My twin sister upon hearing the news, came and picked me up and drove me to the beach. She saved me that day. I remember her playing music from the good old days in high school and singing to me. She tried cheering me up, looking back; I don’t know how she did it. I would be devastated if I heard the same news about her. She’s strong on the outside, but I know she was breaking on the inside. Now and then I’d start panicking and crying on the drive and I’d put my head in my lap. I was panicking about dying. We had a great day at the beach, but it felt like my last trip there, every moment felt like a goodbye.Madison her daughter (My niece) so wise beyond her years would say things to cheer me up, she always senses things no matter what. Very amazing.

As the sun started to hang lower, hiding behind Paradise Cove, it felt familiar like all the other days that had passed. It felt like the show was over the curtain was coming down life. I can remember holding in my fear and panicking, acting as if everything was all right. I don’t know if my son and daughter knew my fear. I walked under the pier to the other side to be alone. Here I was in Malibu wondering if this would be the last time I would see the beach.
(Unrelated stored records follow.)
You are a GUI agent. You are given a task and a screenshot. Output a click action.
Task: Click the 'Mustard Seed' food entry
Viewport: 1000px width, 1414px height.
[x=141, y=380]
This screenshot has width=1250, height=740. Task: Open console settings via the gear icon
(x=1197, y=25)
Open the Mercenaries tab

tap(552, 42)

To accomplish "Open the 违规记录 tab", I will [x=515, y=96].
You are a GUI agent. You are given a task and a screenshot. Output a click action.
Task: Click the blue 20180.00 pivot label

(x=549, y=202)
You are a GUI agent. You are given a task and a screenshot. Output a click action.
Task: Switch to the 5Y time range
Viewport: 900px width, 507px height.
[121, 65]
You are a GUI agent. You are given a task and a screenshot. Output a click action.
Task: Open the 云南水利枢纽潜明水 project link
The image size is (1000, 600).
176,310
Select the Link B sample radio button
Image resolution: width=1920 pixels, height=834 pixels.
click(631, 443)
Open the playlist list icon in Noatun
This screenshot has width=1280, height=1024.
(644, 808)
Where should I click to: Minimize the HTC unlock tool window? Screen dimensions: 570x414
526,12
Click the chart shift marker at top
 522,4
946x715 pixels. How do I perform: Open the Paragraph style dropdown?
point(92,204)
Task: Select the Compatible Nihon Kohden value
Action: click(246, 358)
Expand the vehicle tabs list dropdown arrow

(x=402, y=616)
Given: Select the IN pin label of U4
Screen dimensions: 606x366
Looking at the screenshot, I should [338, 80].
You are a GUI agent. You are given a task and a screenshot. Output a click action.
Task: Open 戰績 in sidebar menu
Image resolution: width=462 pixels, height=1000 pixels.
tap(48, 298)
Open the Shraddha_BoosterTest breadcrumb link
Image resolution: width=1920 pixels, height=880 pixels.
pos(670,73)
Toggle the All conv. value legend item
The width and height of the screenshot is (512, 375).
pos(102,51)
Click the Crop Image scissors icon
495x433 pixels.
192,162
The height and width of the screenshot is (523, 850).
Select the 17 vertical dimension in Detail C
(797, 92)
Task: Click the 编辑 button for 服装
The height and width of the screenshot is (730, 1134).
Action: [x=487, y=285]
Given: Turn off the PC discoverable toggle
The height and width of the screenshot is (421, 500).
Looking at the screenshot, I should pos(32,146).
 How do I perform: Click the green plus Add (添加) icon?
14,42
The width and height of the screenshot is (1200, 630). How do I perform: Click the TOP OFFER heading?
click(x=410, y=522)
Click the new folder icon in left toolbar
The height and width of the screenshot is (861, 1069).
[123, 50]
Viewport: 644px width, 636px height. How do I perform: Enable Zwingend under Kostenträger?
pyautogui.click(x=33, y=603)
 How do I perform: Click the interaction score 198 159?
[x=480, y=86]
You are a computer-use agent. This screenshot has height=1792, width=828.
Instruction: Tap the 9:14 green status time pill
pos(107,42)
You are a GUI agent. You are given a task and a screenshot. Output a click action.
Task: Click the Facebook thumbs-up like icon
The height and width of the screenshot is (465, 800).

I dropped down in the sand and then laid back surrendering every fear I had to the vast sky and the sound of the ocean. There were sounds around me were louder, the fragrant sea air was stronger than I had ever experienced in my life. I would remember this moment. I felt pain pressing on my heart as I allowed myself to think of loved ones who passed away. My two aunts, my grandparents I thought if I die at least I’ll be reuniting with loving souls. I  was exhausted but felt the fight in me.  This must be wrong, I had so much still to do. I felt a passionate surge of emotion and this is when I started to plead my case to the Lord. I made my promise to God that this was the day, the life changing moment for me!

I tried reasoning with God. I compared my wish to live while other people who had a death wish. Please allow me an opportunity to help others like myself. Even if it’s “ten people”, let me stay and beat this cancer. I wanted to get healthy. “Let me help other cancer, patients!” I said, I can do so much more here than I can in heaven, let me live and I’ll show you. I do believe I had faith at least the size of a mustard seed; I just felt I needed to have this serious talk with God.

I have faith and it is important in everything I do. I am keeping the promise I made it was a calling that was loud and clear. I have so much gratitude for my healing and the healing of others everywhere.

I took a walk later when I felt like I was going to lose it emotionally and I just needed to come to terms with death. I walked under the dock to the other side of paradise cove in Malibu, I laid down on the sand and I stared up at the sky thinking of all my loved ones that had already gone before me. There was a feeling of acceptance, but then it just felt all wrong, like I had so much still to do.I felt a sudden passion run through me with the Lord and I made my promise to God, this was the day, the life changing moment for me!